**Aim of the task:** Nothing but the lines from the one containing "900x600 pixels." through the final line of the data should be repeated, and each must be exact.

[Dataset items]
──────
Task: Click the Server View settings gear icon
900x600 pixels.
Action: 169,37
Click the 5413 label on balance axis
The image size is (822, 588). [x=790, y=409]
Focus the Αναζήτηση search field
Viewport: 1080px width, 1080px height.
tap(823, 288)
──────
**Finished task:**
900x600 pixels.
Action: 169,37
Click the 5413 label on balance axis
The image size is (822, 588). [x=790, y=409]
Focus the Αναζήτηση search field
Viewport: 1080px width, 1080px height.
tap(823, 288)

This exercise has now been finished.